This process is responsible for responding to all requests for resources that are made by the Pixel Machine. It polls a user-defined set of nodes (pipe *or* pixel) for messages. When a message is received, the active server initiates a host function that supplies needed resources to the requesting node. We have found this to be a very powerful paradigm for host/Pixel Machine interaction. The host needs the Pixel Machine for certain demanding geometry and image computing, and the Pixel Machine needs the host for contiguous large blocks of memory and for access to a file system (among a number of other potential needs). In this mode the Pixel Machine acts as master and the host computer as slave.

| Physical |               |                           | Virtual |                |                                                                 | V/P    |
|----------|---------------|---------------------------|---------|----------------|-----------------------------------------------------------------|--------|
| nodes    | $m \times n$  | pixels/node               | nodes   | $m' \times n'$ | pixels/node                                                     | Ratio  |
| 16       | 4 × 4         | 256 × 256*                | 64      | $8 \times 8$   | 128 × 128                                                       | 4      |
| 20       | $5 \times 4$  | $256 \times 256^{**}$     | 80      | 10 × 8         | 128 × 128                                                       | 4      |
| 32       | $8 \times 4$  | 128 × 256*                | 64      | $8 \times 8$   | 128 × 128                                                       | 2      |
| 40       | $10 \times 4$ | 128 × 256**               | 80      | 10 × 8         | 128 × 128                                                       | 2      |
| 64       | 8 × 8         | 128 × 128*<br>160 × 128** | 64      | 8 × 8          | $\begin{array}{c} 128 \times 128 \\ 160 \times 128 \end{array}$ | 1<br>1 |

 Table 1 Physical and virtual pixel-node configurations.

The host process has complete control over all nodes. It can access all memory in each node including program memory and frame-buffer memory in pixel nodes. Such accesses take place, via DMA, even when the nodes are running.

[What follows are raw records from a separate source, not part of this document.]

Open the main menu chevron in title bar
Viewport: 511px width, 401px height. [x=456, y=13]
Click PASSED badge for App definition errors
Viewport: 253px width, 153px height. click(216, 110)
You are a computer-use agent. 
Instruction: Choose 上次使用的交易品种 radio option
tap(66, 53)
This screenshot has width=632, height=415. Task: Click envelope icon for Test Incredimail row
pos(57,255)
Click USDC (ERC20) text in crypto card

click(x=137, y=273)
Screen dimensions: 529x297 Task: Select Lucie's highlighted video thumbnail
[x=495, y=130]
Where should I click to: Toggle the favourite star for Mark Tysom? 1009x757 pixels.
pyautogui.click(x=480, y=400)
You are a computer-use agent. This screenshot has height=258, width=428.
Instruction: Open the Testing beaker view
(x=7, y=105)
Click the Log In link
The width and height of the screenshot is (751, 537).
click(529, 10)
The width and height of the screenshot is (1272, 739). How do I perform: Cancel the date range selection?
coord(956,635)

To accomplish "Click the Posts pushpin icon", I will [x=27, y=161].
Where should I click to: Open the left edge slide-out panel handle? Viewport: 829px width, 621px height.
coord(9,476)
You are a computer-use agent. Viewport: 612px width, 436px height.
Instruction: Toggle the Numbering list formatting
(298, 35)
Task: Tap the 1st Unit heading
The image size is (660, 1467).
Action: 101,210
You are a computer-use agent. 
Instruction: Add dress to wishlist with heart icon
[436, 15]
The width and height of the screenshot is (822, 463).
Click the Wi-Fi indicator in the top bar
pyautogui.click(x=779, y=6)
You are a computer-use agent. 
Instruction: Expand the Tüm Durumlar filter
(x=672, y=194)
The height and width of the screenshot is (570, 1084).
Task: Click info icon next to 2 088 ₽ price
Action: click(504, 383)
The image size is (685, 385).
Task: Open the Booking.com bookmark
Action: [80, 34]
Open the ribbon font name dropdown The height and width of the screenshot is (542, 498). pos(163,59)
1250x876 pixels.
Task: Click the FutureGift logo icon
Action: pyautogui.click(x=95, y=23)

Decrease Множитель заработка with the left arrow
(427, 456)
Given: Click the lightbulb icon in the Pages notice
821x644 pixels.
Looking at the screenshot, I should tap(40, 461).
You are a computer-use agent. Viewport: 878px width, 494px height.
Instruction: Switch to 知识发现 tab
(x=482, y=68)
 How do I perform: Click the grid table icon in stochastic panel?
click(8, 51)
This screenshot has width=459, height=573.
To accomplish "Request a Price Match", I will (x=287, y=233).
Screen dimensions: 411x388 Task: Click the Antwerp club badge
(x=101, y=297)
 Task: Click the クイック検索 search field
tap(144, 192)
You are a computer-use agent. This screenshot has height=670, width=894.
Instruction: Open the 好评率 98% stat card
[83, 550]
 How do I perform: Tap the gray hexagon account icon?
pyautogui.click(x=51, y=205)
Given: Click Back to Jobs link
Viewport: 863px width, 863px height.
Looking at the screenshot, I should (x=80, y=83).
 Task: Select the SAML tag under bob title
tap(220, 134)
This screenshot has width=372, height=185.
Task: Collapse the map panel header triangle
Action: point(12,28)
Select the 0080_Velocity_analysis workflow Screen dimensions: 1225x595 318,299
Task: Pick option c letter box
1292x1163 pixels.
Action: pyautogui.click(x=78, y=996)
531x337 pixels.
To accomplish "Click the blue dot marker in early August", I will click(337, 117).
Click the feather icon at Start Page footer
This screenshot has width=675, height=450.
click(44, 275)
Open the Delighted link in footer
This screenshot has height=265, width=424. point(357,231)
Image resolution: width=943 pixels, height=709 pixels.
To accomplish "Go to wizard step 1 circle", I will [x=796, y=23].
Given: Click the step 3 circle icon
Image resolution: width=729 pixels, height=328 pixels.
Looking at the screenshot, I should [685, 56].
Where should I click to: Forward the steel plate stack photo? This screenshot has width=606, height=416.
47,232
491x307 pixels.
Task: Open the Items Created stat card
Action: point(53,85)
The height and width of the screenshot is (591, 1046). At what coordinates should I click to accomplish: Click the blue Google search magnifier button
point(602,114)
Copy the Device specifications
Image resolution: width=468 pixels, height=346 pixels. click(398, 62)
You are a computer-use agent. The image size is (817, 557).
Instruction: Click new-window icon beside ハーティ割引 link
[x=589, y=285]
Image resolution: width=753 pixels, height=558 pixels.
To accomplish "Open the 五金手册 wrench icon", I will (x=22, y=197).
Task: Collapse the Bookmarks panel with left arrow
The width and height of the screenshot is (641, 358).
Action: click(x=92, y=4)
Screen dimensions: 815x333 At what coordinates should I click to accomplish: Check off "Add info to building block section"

The host software is also responsible for halting, initializing and starting each node as well as for downloading programs into them. It also configures the video processor and accesses the video lookup tables.

### **3.2 Pixel-Machine Software**

Software that runs on the Pixel Machine is quite distinct from software that runs on von Neumann machines. The important distinction from the single-processor approach is that software is mapped to different architectural components, each of which has a different *character* and number of nodes. The pipeline (where each pipe node typically contains a distinct program) executes sequential algorithms and the pixel-node array (where each pixel node typically contains the same program\*) executes parallel algorithms. In some cases, our algorithm is entirely sequential; such an algorithm would run only in the pipe nodes. Analogously, we have algorithms that are entirely parallel in nature; such an application might not utilize the pipeline at all. We have found that most applications have components that map onto both the pipeline and pixel-node array.

### 3.3 Pipe-Node Software

Pipe nodes are employed for operations that are intrinsically sequential in nature. Such operations are those that constrain the efficiency of a parallel algorithm. The use of a pipeline is an attempt to remove as much sequential style processing from the parallel pixel-node array as possible.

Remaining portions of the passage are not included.